Constituir a Lda. ou a S.A. cria a pessoa coletiva. O direito de transferir rendimentos em moeda estrangeira e o acesso a incentivos dependem do reconhecimento do investimento.

  • Registo na Cabo Verde TradeInvest: A CVTI é o interlocutor único do investidor (Balcão Único do Investidor, Decreto-Lei n.º 42/2015, de 27 de agosto). O dossier entrega-se na sede na Praia ou nas delegações do Sal e de São Vicente, com tramitação eletrónica. Prazos de análise referidos na prática: até 45 ou 75 dias, consoante a fonte e o tipo de projeto. [verificar: prazo legal vigente — 45 vs. 75 dias]

  • O Certificado de Investidor: Documento emitido após pareceres favoráveis, assinado pela presidência da CVTI, que identifica o investidor e o projeto. Não é o CRIP angolano; é o título cabo-verdiano de reconhecimento.

  • A chave para benefícios e repatriamento: O certificado abre o caminho a incentivos previstos na Lei do Investimento e em regimes especiais (incluindo, quando aplicável, estatuto de utilidade turística ou Centro Internacional de Negócios). O direito de converter CVE e transferir lucros, dividendos e o produto da liquidação depende do registo do investimento estrangeiro no Banco de Cabo Verde, feito através da TradeInvest. Sem esse registo, a constituição da sociedade não garante por si a transferência para o exterior.

Projetos de interesse nacional podem seguir Convenção de Estabelecimento, com resolução do Conselho de Ministros em vez do certificado do regime geral.

Conclusão: Qual o melhor caminho?

  • Resumo prático: A Sociedade por Quotas (Lda.), inclusive unipessoal, é o veículo preferencial para a maioria dos investidores estrangeiros que querem operar e testar o mercado cabo-verdiano: capital legal simbólico, governação simples, custos de constituição mais baixos. A Sociedade Anónima (S.A.) justifica-se em projetos de maior capital, vários acionistas e maior liquidez das participações. Em ambos os casos o mínimo legal de 1 CVE não substitui o capital que o banco e os contratos comerciais vão exigir.

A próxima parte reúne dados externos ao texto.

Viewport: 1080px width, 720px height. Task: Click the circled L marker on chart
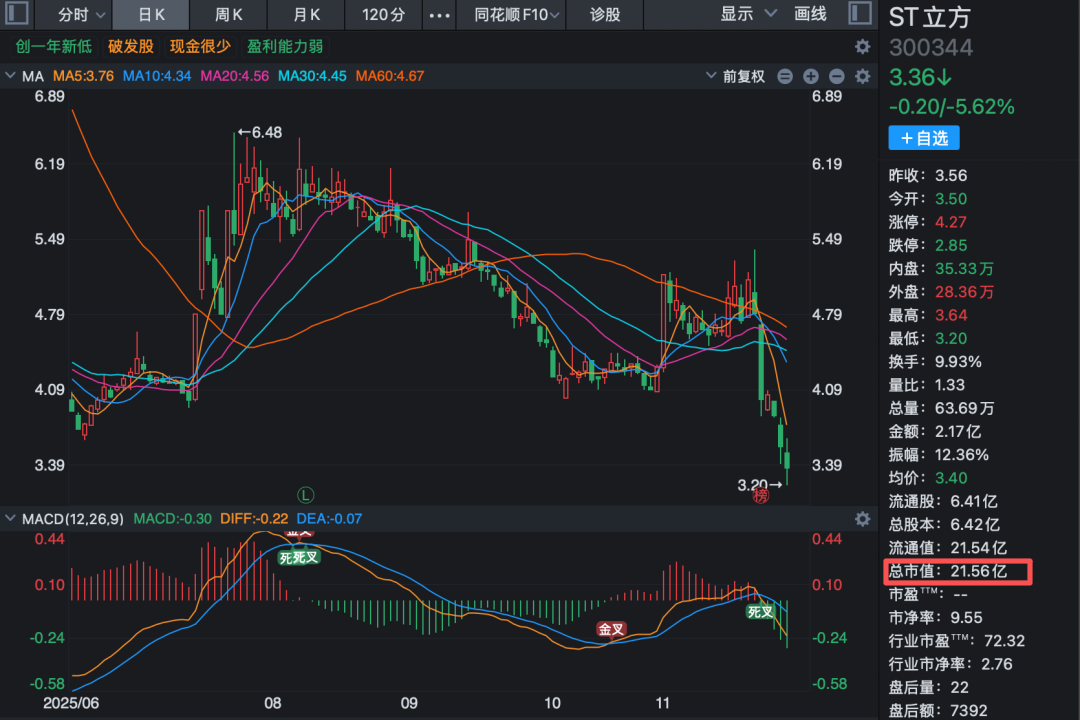(306, 494)
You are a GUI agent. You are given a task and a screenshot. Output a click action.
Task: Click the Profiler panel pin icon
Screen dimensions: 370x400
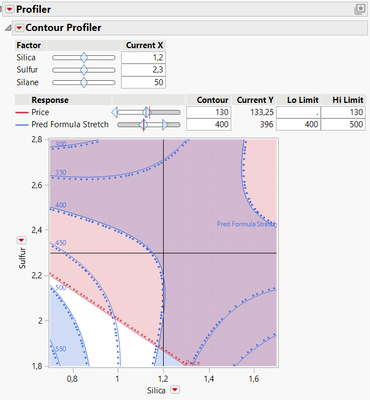[x=360, y=9]
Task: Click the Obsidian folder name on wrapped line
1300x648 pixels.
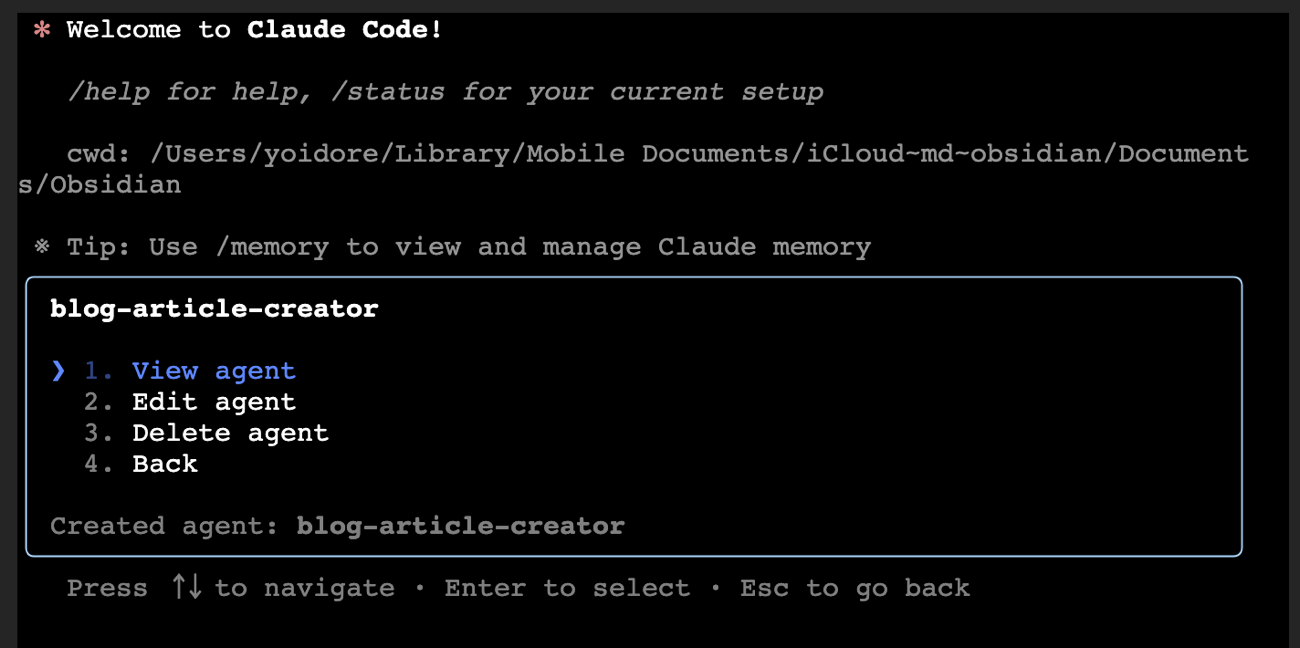Action: click(115, 185)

  • O passo seguinte: Depois da firma na Casa do Cidadão ou na Conservatória, o trabalho decisivo é o dossier na Cabo Verde TradeInvest e o alinhamento cambial com o BCV. Convém assessoria jurídica e fiscal local para o pacto social, a procuração dos sócios não residentes, o depósito de capital e a tramitação no BUI — e para não tratar a sucursal como equivalente automático da subsidiária.